My old folks have a 50" LG plasma that's been having power issues. Searches on line shows the most likely culprit (90% of the time from what I can figure) is the voltage regulator, a couple of resistors and a fuse on the power board.

I've got replacement parts coming and should show up early next week. I'll fix the issue myself. Granted the TV is 9-10 years old, so warranty is already long and gone, but it doesn't make sense to just toss out stuff with a simple fix. It'll cost me about $15 for the parts and maybe 60 minutes of my time (have to drive to the old folks to use the soldering equipment my step-dad has since I don't have my own) to see if this'll fix the issue. If it does, I'll have a new (to me) 50" TV I can use.

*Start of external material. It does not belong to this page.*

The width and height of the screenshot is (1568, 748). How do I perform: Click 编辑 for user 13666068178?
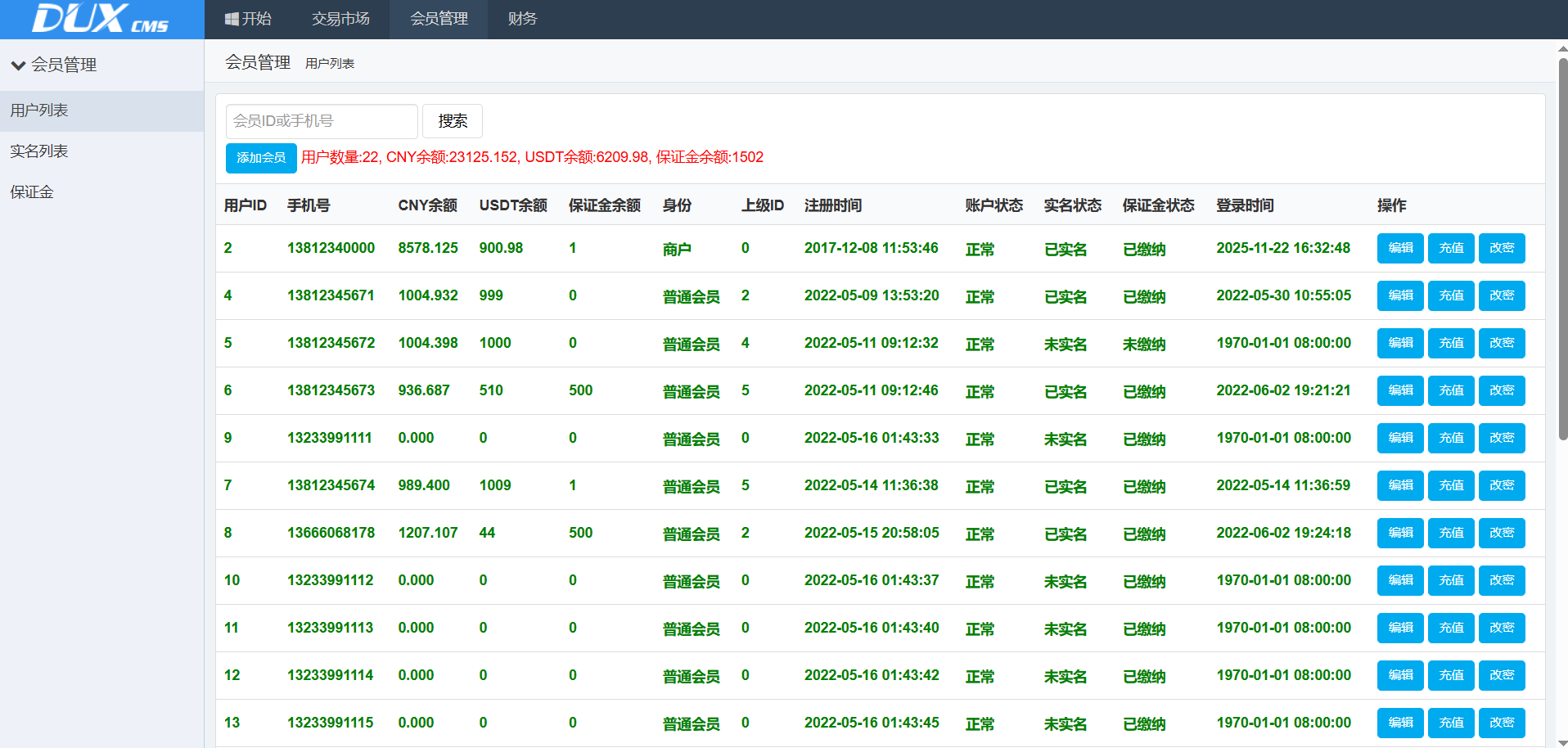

I don't need any company telling me what I can and cannot fix on my own. If I think it's something within my skillset, I'm going for it. Screw you companies and your rules/regulations about rights to fix...it's mine. I'll fix it if I damned well please, just like when I fixed the powerboard issue in a Samsung SyncMaster monitor about 7 years ago. Pulled it apart, replaced the bulging caps on it and she worked like new again!
 
I'm curious which citizens, if given a direct vote, would vote against the right to repair their own video game console and motor vehicle?

Or how their elected representatives are explaining their vote to the contrary to them?

A lot of corporate legal tweaking is harder to see because it involves arcane issues that are not normally part of most people's lives, they'd have no way to even know about it except for the unusual case where it happened to be picked up on by mainstream press, and even then it can be difficult to understand / easy to spin.

This feels like it could be an exceptionally good case study for political science research.
 
The video game console exception is a bit odd to me. Unlike phone manufacturers, console manufacturers make money off games, not hardware. Especially the minimal out of warranty repairs they do. Why stop repairs?
 
I live in Minnesota. I'm guessing you'll have to get a license to fix whatever it is to fix, then pay a state and city tax on the parts available only through specific vendors.
 
Which company paid them off on video game consoles?
Sony and M$, who else. But as been demonstrated by gamersnexus multiple times removing the warranty sticker dosent in fact void the warranty, atleast in the US. Just remember to wear gloves so you dont leave finger prints and grease on the insides.
 
I live in Minnesota. I'm guessing you'll have to get a license to fix whatever it is to fix, then pay a state and city tax on the parts available only through specific vendors.

I live here too, MN quietly becoming top 5 highest tax rate in nation. Sucks balls
 
Game consoles being excluded is kinda odd, they are actually pretty repairable and have decent part supplies available already. I guess not having to provide the parts themselves would be the largest motivations for Sony and Microsoft. But Microsoft's consoles since the xbox one have been pretty easy to work on, only improvement for repair they could all make it prob a daughter board for the HDMI connector. I will never understand how so many people break that port on a tv console but I get 1-3 calls a week asking if we fix HDMI ports on consoles.
 
I sincerely hope that more electronic devices become repairable because I am already ****ing fed up with Disposable Electronic Products.